20/2/08

Sino

Yo era por entonces, en aquellos años de incertidumbre, una de esas estudiantes vagas y feúchas, siempre vestidas de negro, cuya única verdadera ocupación parecía consistir en contemplar las cosas desde fuera. El paso del tiempo había dado con mis huesos en la ciudad de la luz, donde, sea dicho de paso, conocí a muchos perdedores y a algún que otro famoso de economía poco saneada. Siempre he creído que nosotros, los tímidos, los desapercibidos, los pobres de espíritu, estamos destinados a presenciar en silencio la vida de los otros.

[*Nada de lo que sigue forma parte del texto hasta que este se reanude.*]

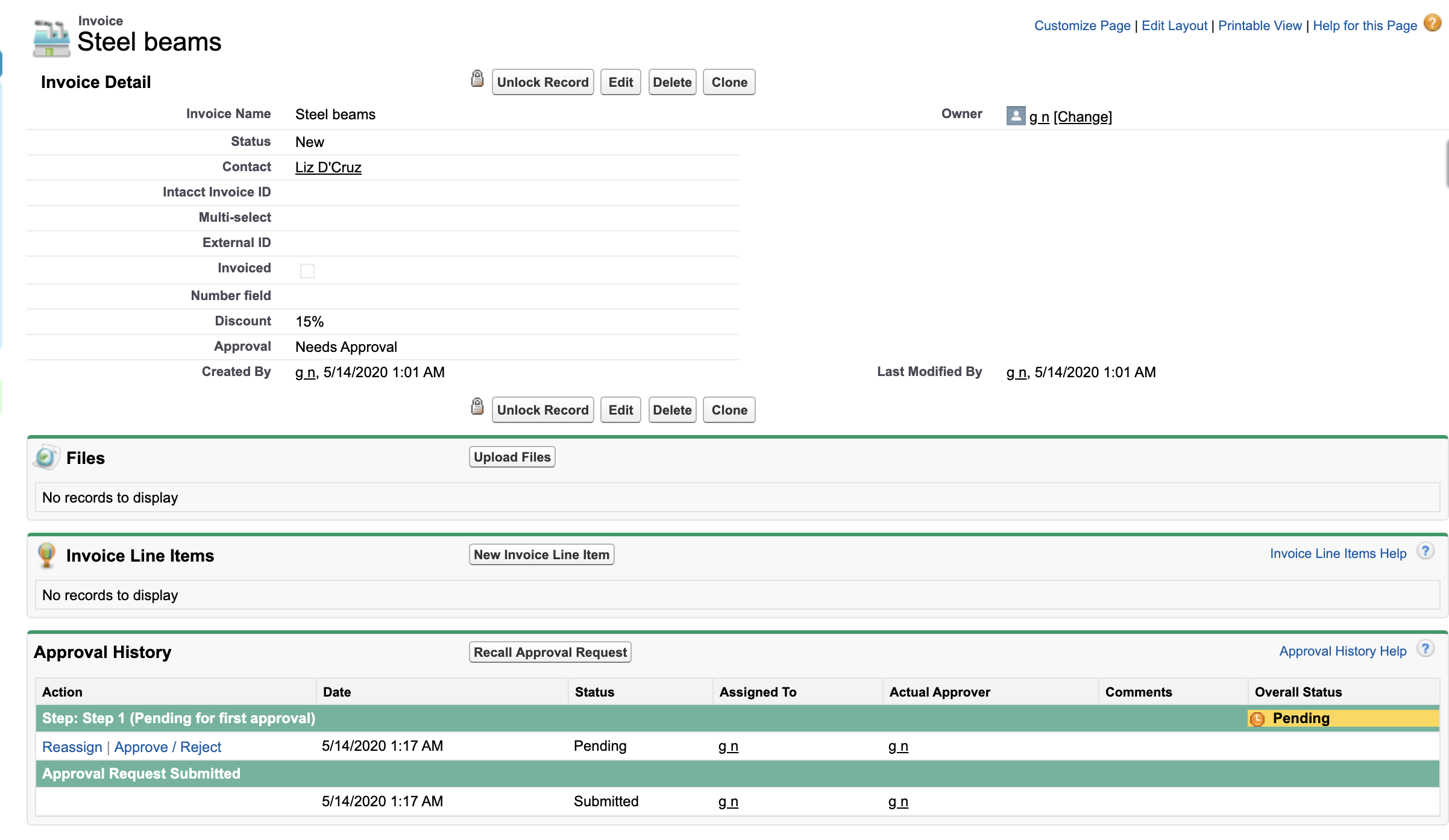Click the orange Pending clock status icon
The image size is (1449, 840).
coord(1257,718)
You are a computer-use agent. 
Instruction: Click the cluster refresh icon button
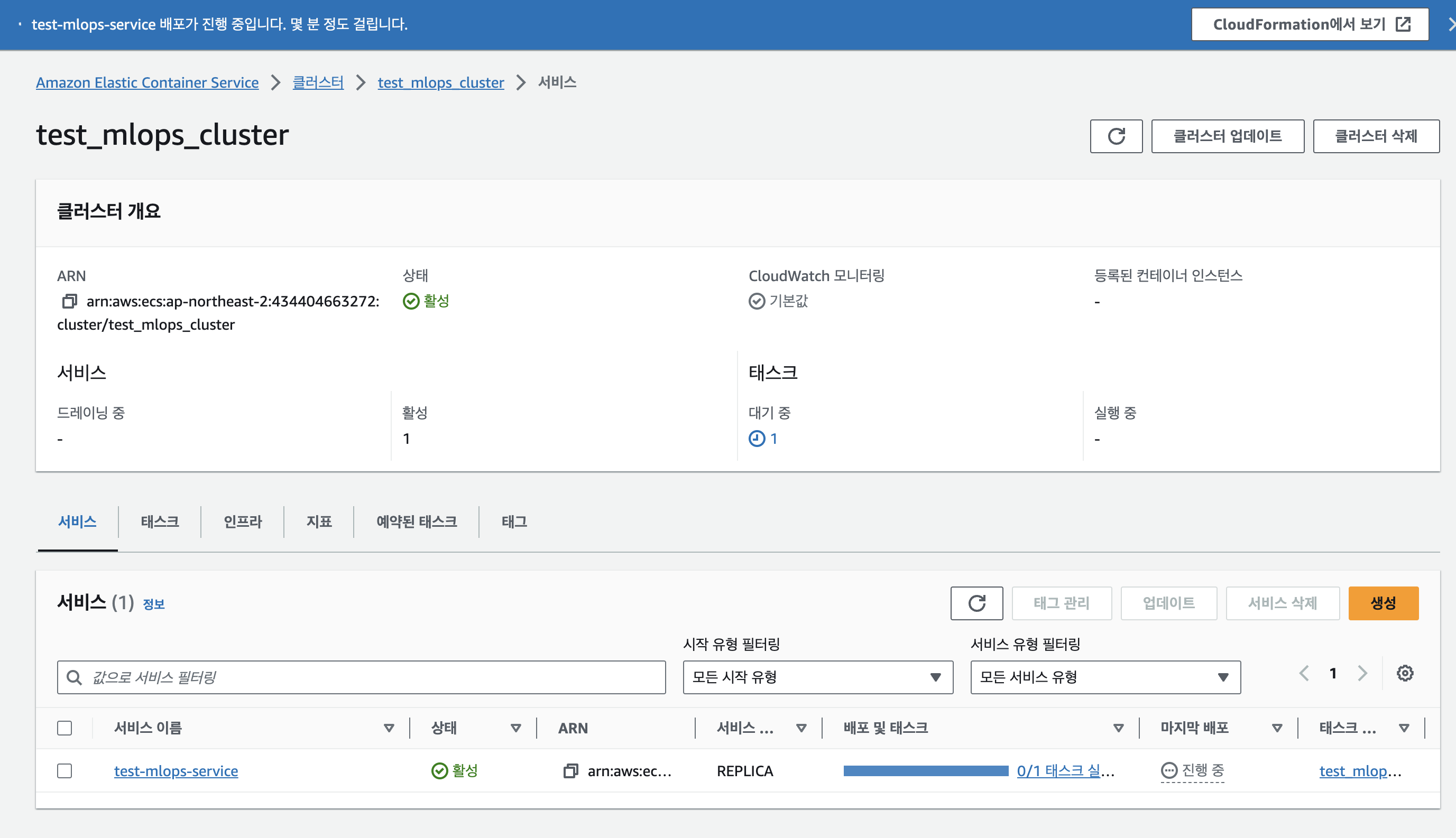tap(1116, 136)
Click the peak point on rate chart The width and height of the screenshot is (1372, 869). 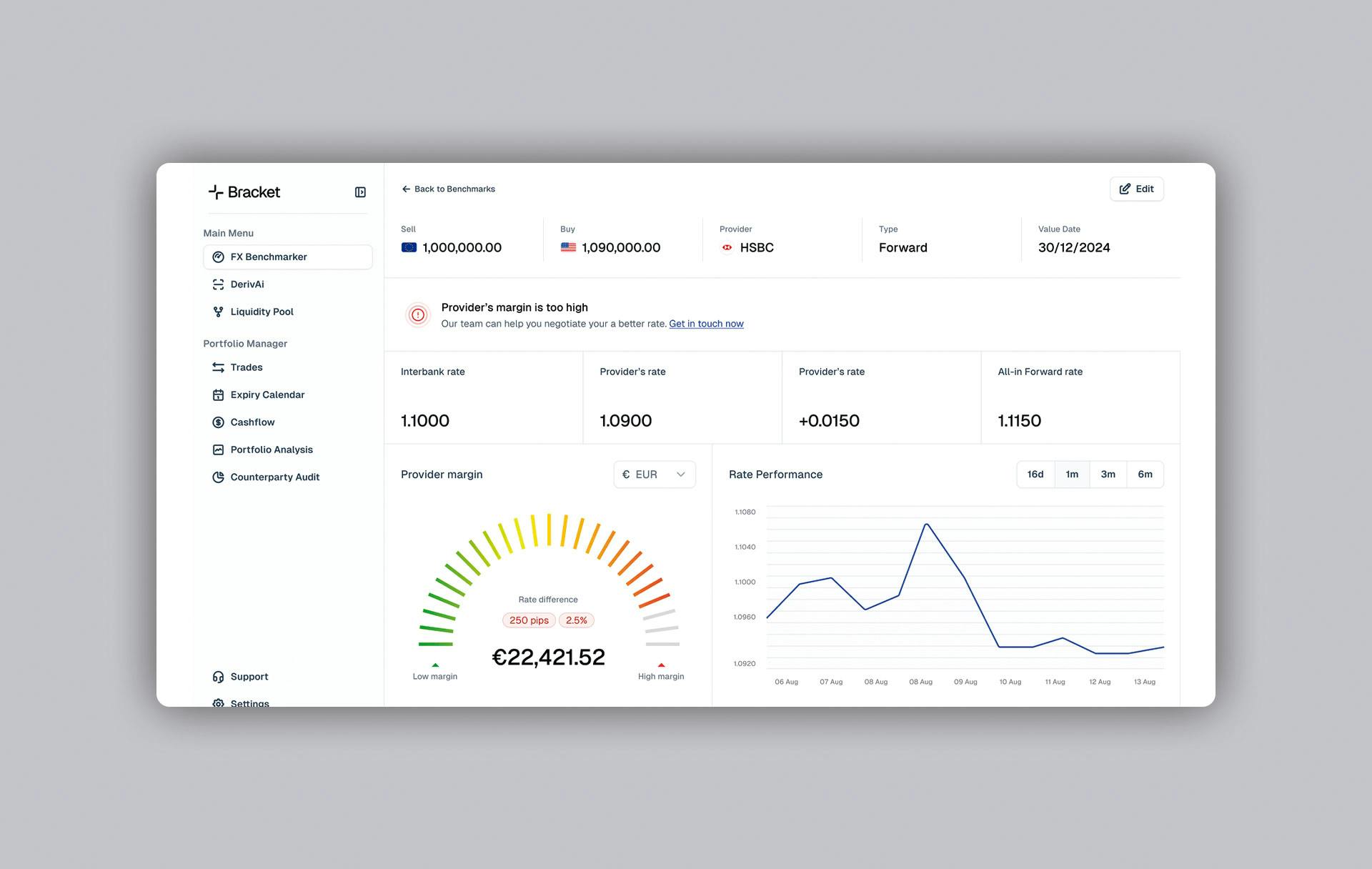point(926,525)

Cuando yo llegué, París había dejado de ser una fiesta para convertirse en un enorme y esplendoroso vertedero. Casi todos veníamos a París huyendo: huíamos de nuestros países como quien huye de una ciénaga, el camino embarrado y previsible trazado por nuestra abuela, la trampa de miel de los afectos familiares. Huíamos de nuestras posibles vidas. Esa terquedad se me antoja ahora un síntoma de indefectible inocencia, de vanidad, de ignorancia. Pues todos acabamos sabiendo más tarde o más temprano que la rebeldía no es más que una pataleta vana en nuestro camino hacia la tumba. Que nuestro sino nos perseguirá adonde quiera que vayamos, espectro tembloroso del desencanto. Todas las ciudades son la misma ciudad. No es fácil hacer borrón y cuenta nueva.